Tuesday, 10 April 2012
Stupid dream after all.
The exam is just a month ahead.
Tonight when I found out that I could not remember the poems I revised, all the poems I have spent loads of time to make and revise, the effort was in vain. I am simply too stupid to remember things, what is more, I found myself ridiculous, gosh, how come did I even dare to think of reading law, didn't I, you know, too self-assertive. Tonight I wake up from my dream, my unrealistic dream. I don't even think I would have a chance to secure three A star.
Wednesday, 4 April 2012
fourth of april.
Tuesday, 3 April 2012
A robot heart.
Monday, 2 April 2012
Imagined Happiness.
I imagine the happiness whilst receiving a straight A AS report in August, this is what driving me to work every day, crazily.

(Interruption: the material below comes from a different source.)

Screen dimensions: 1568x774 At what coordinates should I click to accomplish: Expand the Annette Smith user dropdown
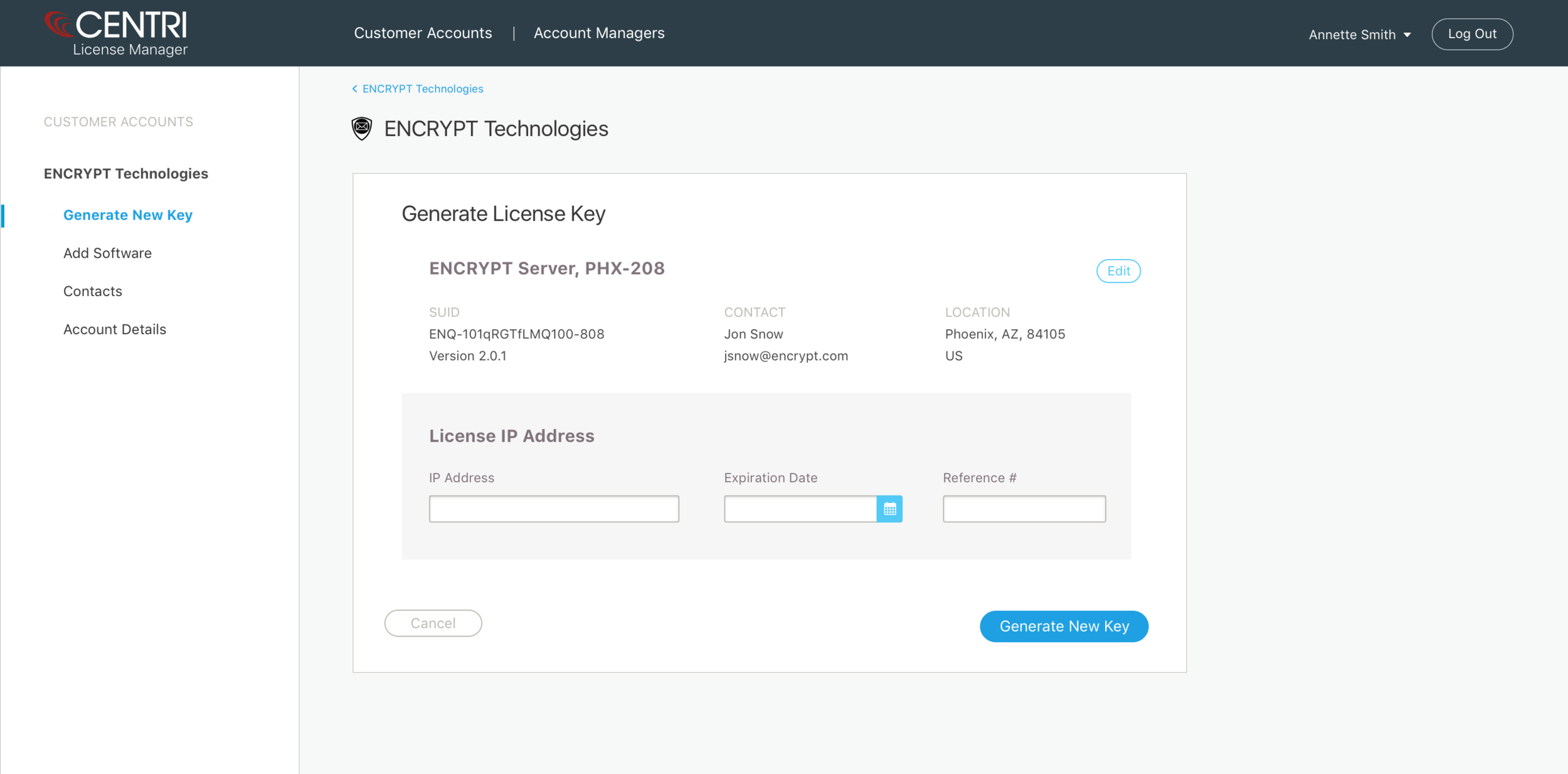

For what? For sense, no regret and washing off the shame and disgrace upon my parents and myself given our snobbery surroundings. For sensibility, for the future, for a better life, not only for myself, but my parents as well. It deserves a holiday, mentally imprison myself into studies. I will do it I know. University of Cambridge, I am not rich and clever, but I shall try my best to be at least eligible to challenge you. We will wait and watch.